§ **GOAL OF THE EXERCISE**:
Print exactly, and only, the lines from the one containing "Screen dimensions: 622x456" through the last line of the records below, both included; leave out the pictures.

§ **GIVEN RECORDS**:
____

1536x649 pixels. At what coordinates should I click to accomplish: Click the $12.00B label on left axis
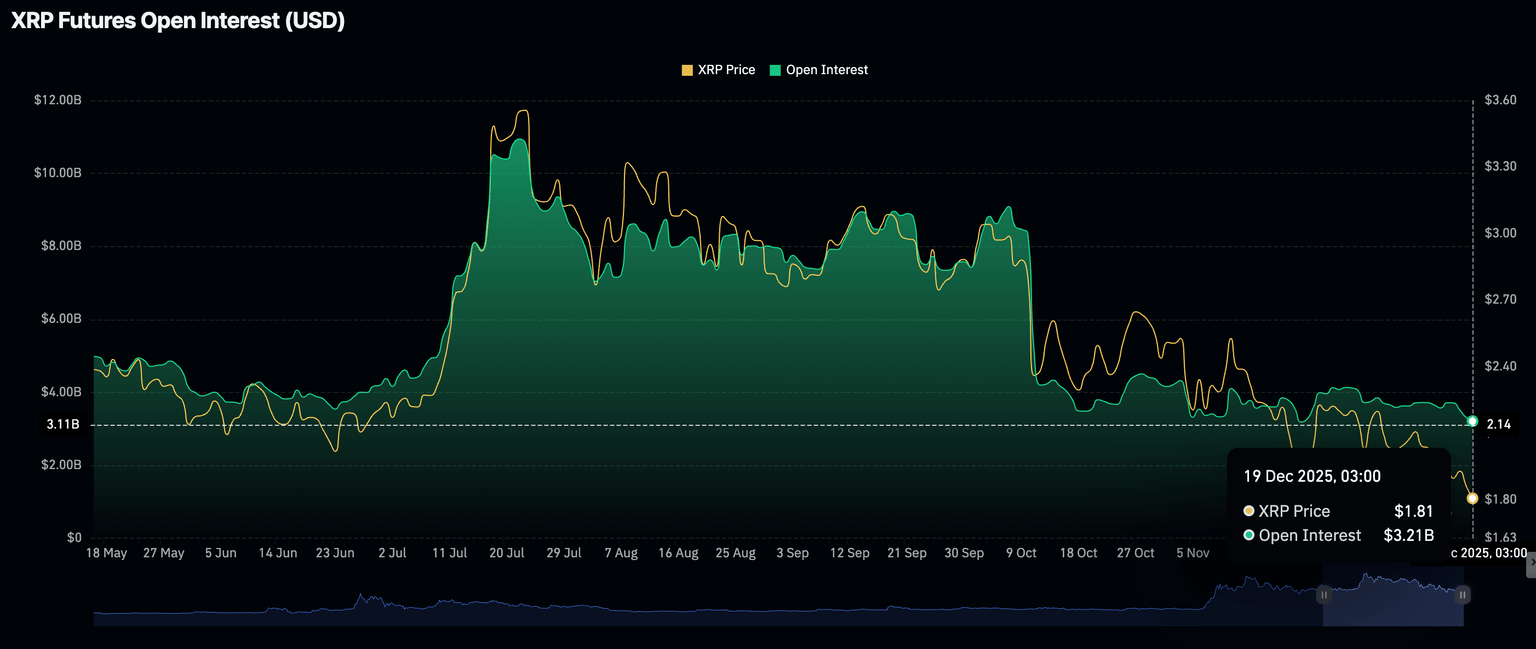pos(57,100)
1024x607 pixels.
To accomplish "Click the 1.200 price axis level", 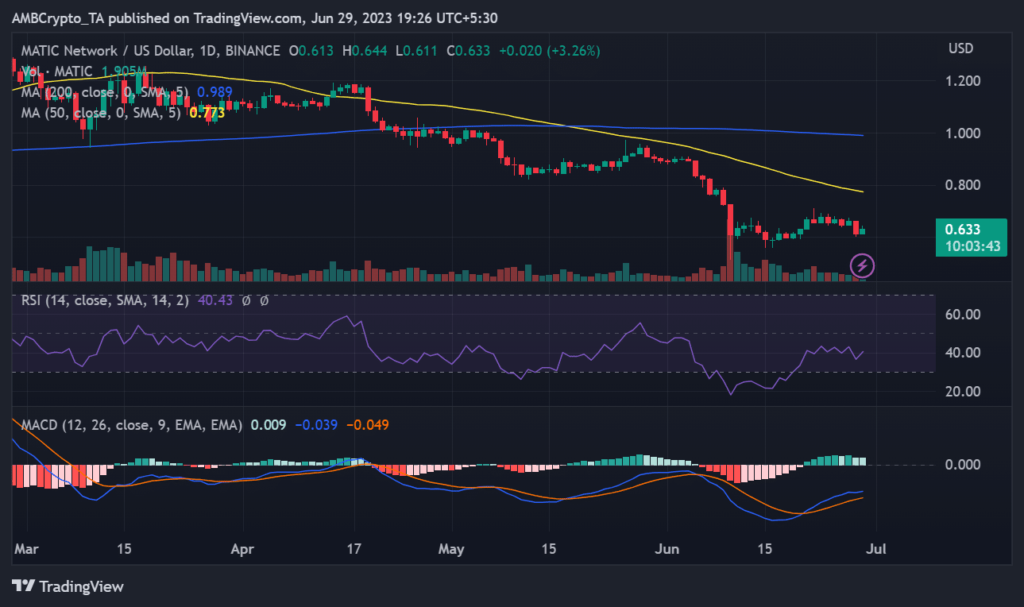I will [964, 81].
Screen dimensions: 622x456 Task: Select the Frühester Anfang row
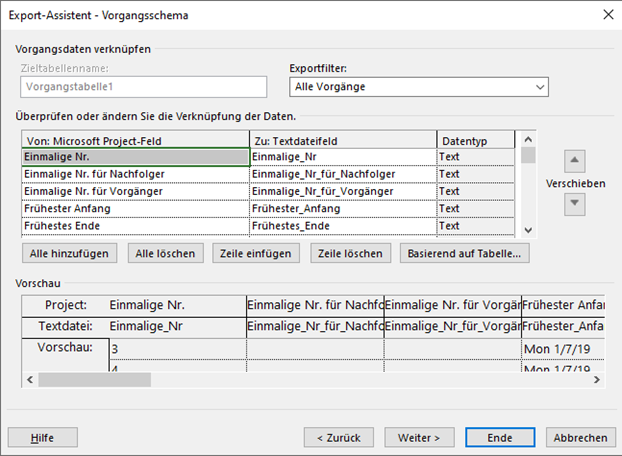coord(134,208)
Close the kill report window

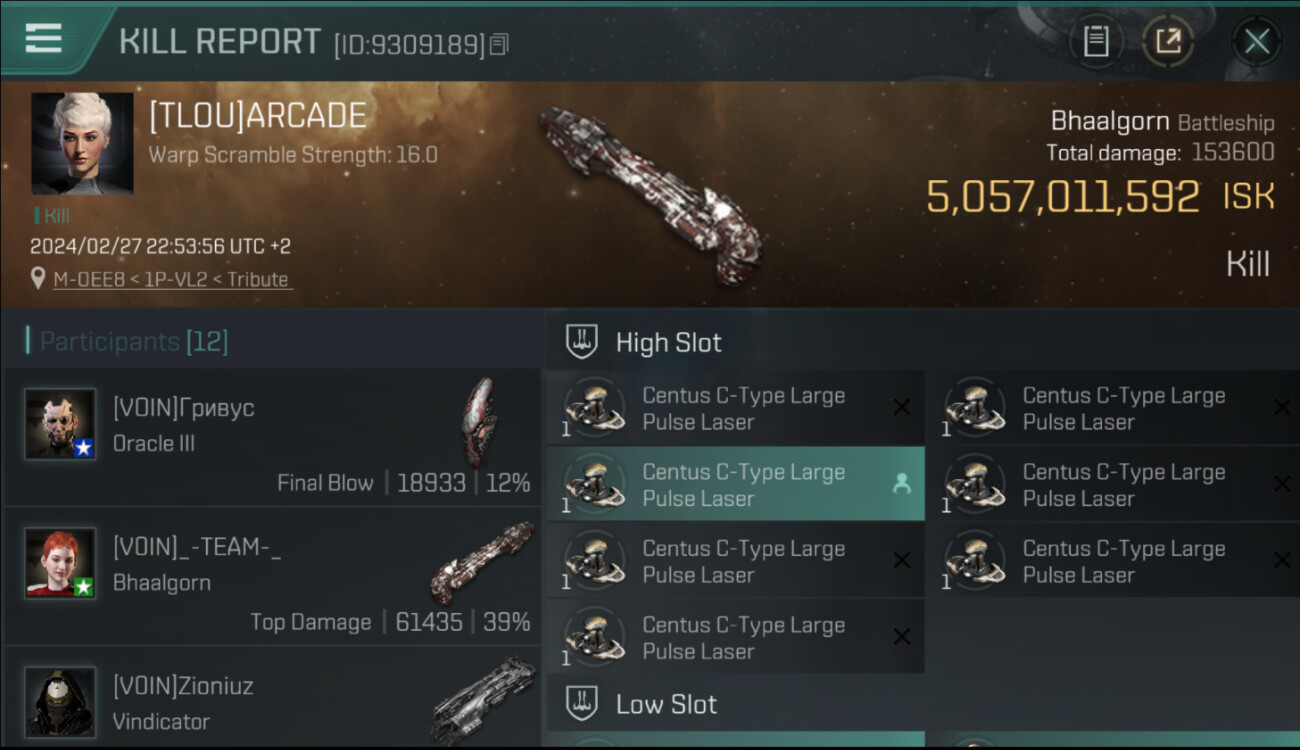(x=1256, y=42)
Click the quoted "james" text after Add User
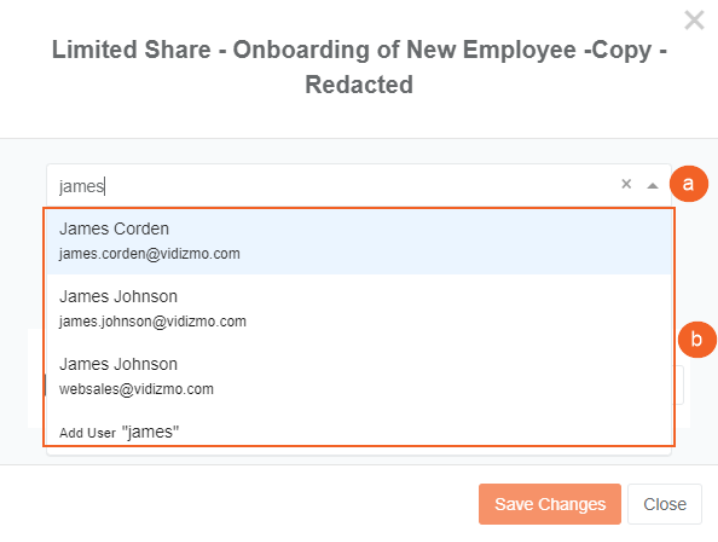718x542 pixels. [x=150, y=432]

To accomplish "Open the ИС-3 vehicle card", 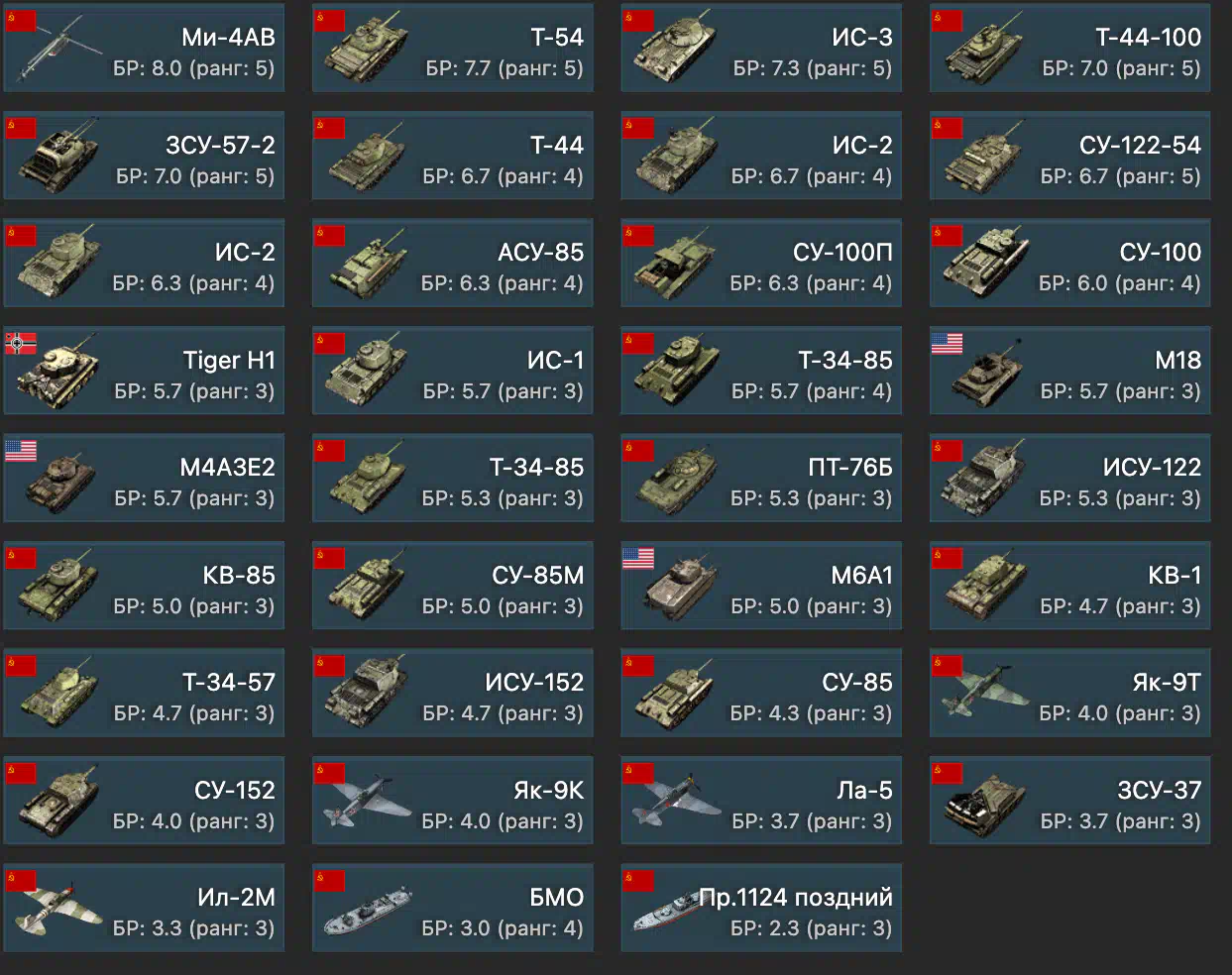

____

§ **SOLUTION TO THE PROBLEM**:
Screen dimensions: 622x456 Task: Select the Frühester Anfang row
coord(134,208)
Close the kill report window

(x=1256, y=42)
Click the quoted "james" text after Add User
718x542 pixels. [x=150, y=432]

To accomplish "Open the ИС-3 vehicle card", 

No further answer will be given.